* [Consignes et exigences]:
Reproduisez ces lignes telles quelles, en omettant les images, s'il vous plaît.

[Données de localisation des mots et des éléments]
* * * * * * * * *

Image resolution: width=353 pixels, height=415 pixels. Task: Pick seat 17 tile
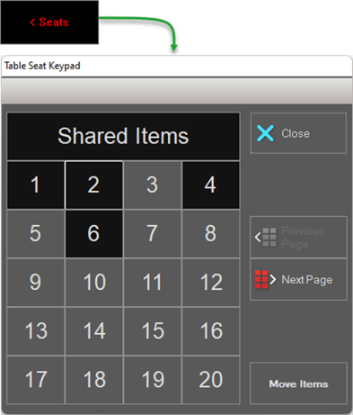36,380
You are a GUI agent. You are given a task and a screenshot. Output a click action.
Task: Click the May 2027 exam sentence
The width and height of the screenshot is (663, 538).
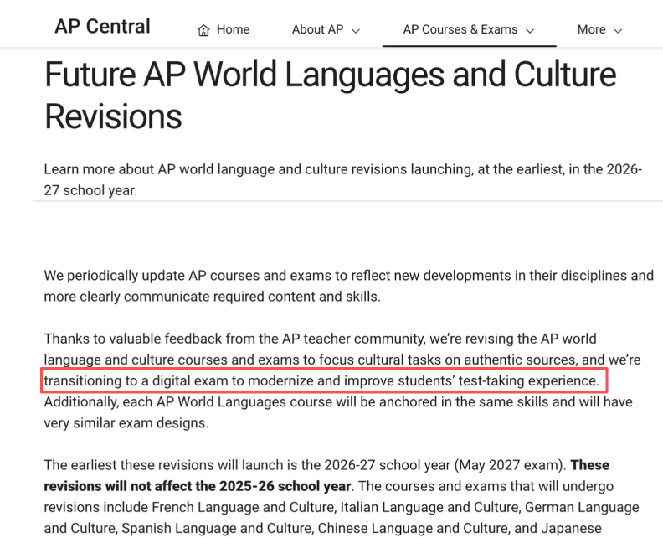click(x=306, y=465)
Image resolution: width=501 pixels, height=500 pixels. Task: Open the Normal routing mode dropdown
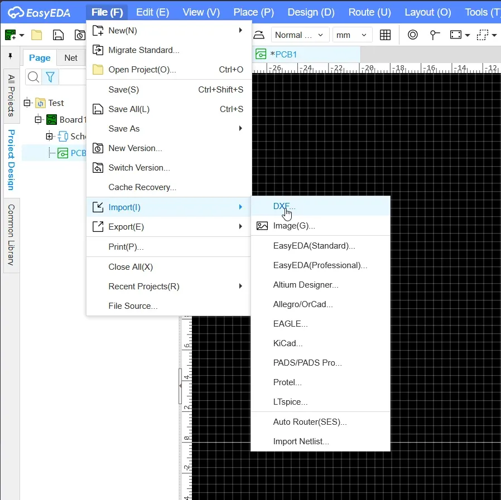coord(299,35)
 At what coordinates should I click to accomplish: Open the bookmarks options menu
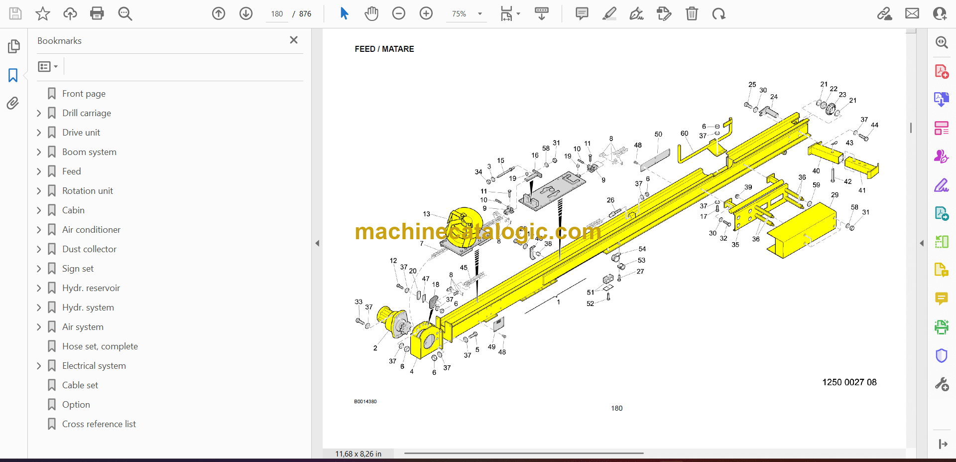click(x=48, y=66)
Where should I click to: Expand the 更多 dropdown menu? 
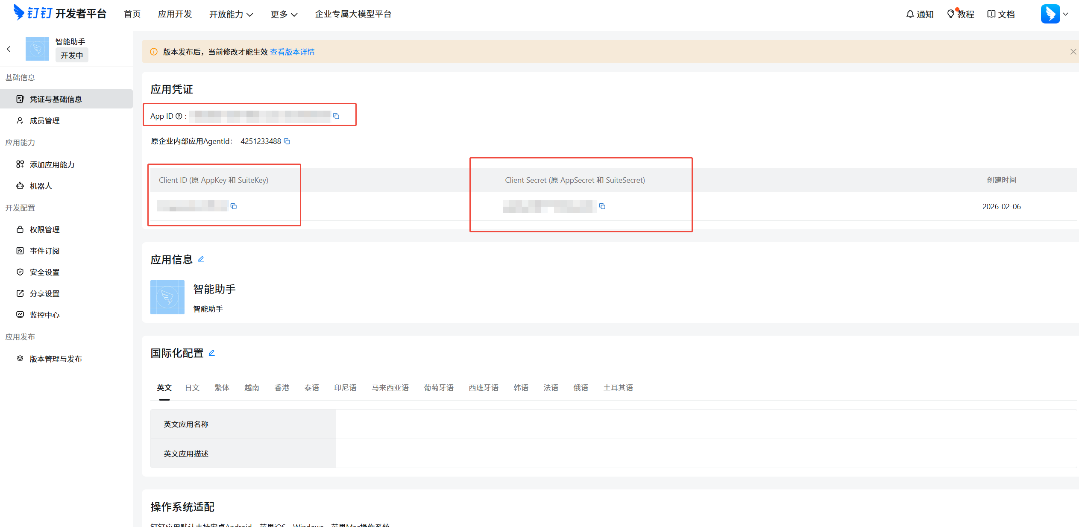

* * * * * * * * *

* [Résultat obtenu]:
Image resolution: width=353 pixels, height=415 pixels. Task: Pick seat 17 tile
36,380
You are a GUI agent. You are given a task and a screenshot. Output a click action.
Task: Click the May 2027 exam sentence
The width and height of the screenshot is (663, 538).
click(x=306, y=465)
Image resolution: width=501 pixels, height=500 pixels. Task: Open the Normal routing mode dropdown
coord(299,35)
 At what coordinates should I click to accomplish: Open the bookmarks options menu
click(x=48, y=66)
Where should I click to: Expand the 更多 dropdown menu? 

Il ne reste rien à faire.